TC: How did you know it was time to rule a line under it and call it a day after 29 years (and a bit)?

GH: I’ve been thinking about it for a few years. I didn’t want to be the bloke who hung on by his fingernails. I didn’t want to be someone that had to be crowbarred out of the place… talking to my partner and the kids—and the dog, who is my best advisor—it all said ‘yeah this is it, this is the time’. Plus, we have great people in the organisation. I felt really comfortable about leaving a great chairman, president, board and policy exec, and the senior staff group is the best I’ve ever worked with; that’s not just being polite or saying it for the sake of it. The talent we’ve been able to bring into this place… and having Alison Smith, who I have massive regard for, to take the place forward, I was very comfortable that what we’ve built will be made even better by the people that will remain.

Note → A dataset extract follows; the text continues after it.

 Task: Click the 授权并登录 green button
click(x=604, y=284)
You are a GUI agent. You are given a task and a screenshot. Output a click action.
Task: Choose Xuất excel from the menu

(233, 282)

Coaching the Queensland men’s 4x100
championship team

Greg Hallam coaching the Queensland men’s 4x100 championship team

TC: What some people think of as retirement—I can’t imagine that for you. I can see you being a little less busy but not much less busy. What sort of things do you already have lined up?

GH: I would have been somewhere floating around the Baltics before Christmas if the world had not been affected by COVID. But I’ve been appointed to be director on the combined LGIAsuper/Energy Super board and probably will take up another board position. I’ll still coach athletics, which has been a big love of mine. I will probably get to the races a bit more often, which is not a bad thing, and two of our daughters gave us car seats for Christmas presents, so I know what I’m going to be doing… we’ve got four grandchildren now, so I’ll be doing the school runs, pre-school runs and swimming classes and loving all of that.

TC: You’ll be busier than ever.

GH: Well, I hope so. I can work a 20-hour week or something like that—the fun stuff, that will be heaven on a stick.